“Aunque en la calle me reconocen. Estoy triste y me río. El concierto está lleno, pero yo estoy vacío... A veces ya no quiero estar aquí. Me siento solo aquí, en el medio de la fiesta...” Son fragmentos de una canción (René/2020) del rapero puertorriqueño Residente. Hay algo que no podemos llenar; un “grito” frecuente y cotidiano en nuestra sociedad. ¿Quién no lo experimenta?
Entre los seguidores del ex Calle 13, alguien escribe: “Hace un tiempo que me siento vacío y creía que era porque no estaba en el lugar que debía, pero ahora que cambié todo mi entorno sigo sintiéndome igual, el vacío no se va...”
Es la expresión de una necesidad que lleva miles de años en el corazón humano y que pareciera no dejarse satisfacer fácilmente y que, incluso, preferimos ocultarla o acallarla. No queda muy bien hablar de ello. Así evitamos vernos como muy complicados; tal vez deprimidos o con algún problema de salud mental en una sociedad más bien pragmática y tecnológica que aparenta tener la solución a todo. Sin embargo, no importa la edad, el estatus social, oficio o actividad profesional que se tenga; la sensación de vaciedad estará por ahí, latente o presente.
“Tuve cada vez más a menudo –me es penoso confesarlo– el deseo de ser amado. Por supuesto, un poco de reflexión me convencía cada vez de que este sueño era absurdo, la vida es limitada y el perdón imposible. Pero la reflexión era inútil, el deseo persistía; y debo confesar que persiste hasta la fecha”, escribía el controvertido Michel Houellebecq en su libro La vida es rara, dejando al descubierto esa llaga de la que nadie puede afirmar estar ajeno.
El sacerdote y pensador contemporáneo Luigi Giussani (1922-2005) define el “corazón” como ese complejo de exigencias originales de felicidad, verdad, belleza y justicia con el que el hombre nace y vive cada día, sea de la cultura o creencia que sea. Y es este “corazón”, el que al enfrentar la realidad cotidiana experimenta la insatisfacción; “pide lo imposible, desea el infinito”, dice el autor. Quizás necesitamos asumir un poco más esta “sed inextinguible” que nos caracteriza.
El problema principal, por decirlo de algún modo, es que no se puede desafiar o responder a este vacío con palabras o discursos.
Y en este punto solo hay dos opciones: mirarlo de frente y dar pasos hacia alguna respuesta, o intentar anestesiarlo lo más que se pueda.
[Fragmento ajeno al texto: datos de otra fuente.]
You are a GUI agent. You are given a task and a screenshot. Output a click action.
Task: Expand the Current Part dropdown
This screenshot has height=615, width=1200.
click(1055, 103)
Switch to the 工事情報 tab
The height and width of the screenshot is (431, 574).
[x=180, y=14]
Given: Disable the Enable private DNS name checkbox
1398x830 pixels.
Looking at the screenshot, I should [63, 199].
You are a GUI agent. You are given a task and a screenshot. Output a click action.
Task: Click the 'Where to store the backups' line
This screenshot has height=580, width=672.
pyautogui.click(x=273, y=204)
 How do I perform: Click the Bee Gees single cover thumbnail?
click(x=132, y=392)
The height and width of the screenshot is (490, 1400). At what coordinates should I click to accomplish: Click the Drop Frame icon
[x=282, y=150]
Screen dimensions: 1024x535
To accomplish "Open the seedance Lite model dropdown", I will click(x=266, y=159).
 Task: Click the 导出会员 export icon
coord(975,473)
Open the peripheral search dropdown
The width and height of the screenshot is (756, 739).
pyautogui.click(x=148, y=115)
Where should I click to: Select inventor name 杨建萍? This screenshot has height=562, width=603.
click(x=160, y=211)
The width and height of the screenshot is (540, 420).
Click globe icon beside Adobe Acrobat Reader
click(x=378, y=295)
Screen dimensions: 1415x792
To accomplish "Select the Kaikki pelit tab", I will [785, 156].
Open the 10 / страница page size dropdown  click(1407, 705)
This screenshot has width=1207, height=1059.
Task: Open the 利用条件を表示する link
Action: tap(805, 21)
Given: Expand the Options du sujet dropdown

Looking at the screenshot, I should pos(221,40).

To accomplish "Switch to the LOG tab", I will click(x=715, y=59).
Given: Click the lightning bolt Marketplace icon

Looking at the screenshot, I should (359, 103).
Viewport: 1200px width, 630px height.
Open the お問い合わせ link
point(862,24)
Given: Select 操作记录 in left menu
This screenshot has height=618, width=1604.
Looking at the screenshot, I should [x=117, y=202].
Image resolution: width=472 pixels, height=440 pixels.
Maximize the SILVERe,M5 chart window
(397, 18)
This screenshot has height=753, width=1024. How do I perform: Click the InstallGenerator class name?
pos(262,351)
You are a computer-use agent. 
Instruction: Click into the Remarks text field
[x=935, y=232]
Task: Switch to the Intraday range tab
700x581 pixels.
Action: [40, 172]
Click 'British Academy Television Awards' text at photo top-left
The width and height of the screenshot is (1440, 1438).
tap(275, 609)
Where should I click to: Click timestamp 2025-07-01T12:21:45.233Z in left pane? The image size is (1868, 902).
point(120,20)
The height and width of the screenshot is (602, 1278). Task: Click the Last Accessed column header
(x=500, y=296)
Está claro que en la actualidad, a través de la poderosa red de Internet y sus múltiples y atractivas herramientas se estimula con ahínco esta última opción. Sin embargo, se trata de una empresa con fecha de caducidad. El vacío vuelve.
Asimismo, en una sociedad altamente consumista y mercantilista es fácil asegurar que el dinero es capaz de satisfacer cualquier tipo de necesidad, incluso la sed más inexplicable de felicidad y significado de la vida. Y aquí es cuestión de mirar con honestidad las experiencias y sacar las propias conclusiones.
Ese vacío, sin embargo, aunque amargo es positivo y desde hace siglos una gran esperanza para el hombre y la mujer de todos los tiempos; el muro que impide al ser humano ser “domesticado” y manipulado por la falsedad de lo aparente, de modas y espejismos. Al final se desea la justicia real no la que queda en lindos discursos; el amor que perdura y sostiene, más que ocasionales caricias que se desvanecen; el gozo que llena y queda, y no solo momentos felices.
Tomar en serio la propia necesidad, la herida misteriosa que tenemos en el corazón, es el primer paso para avanzar. Mirarla con ternura y dejarse provocar por ella es más razonable que negarla. En este tiempo de tanta soledad y dolor ocultos, urge encontrar personas y lugares que promuevan esa honestidad con el reclamo testarudo del “yo profundo”. Los discursos no bastan, solo hechos y rostros sinceros. Un gesto de amor propio, necesario para emprender un camino razonable y más correspondiente a nuestra naturaleza y dignidad.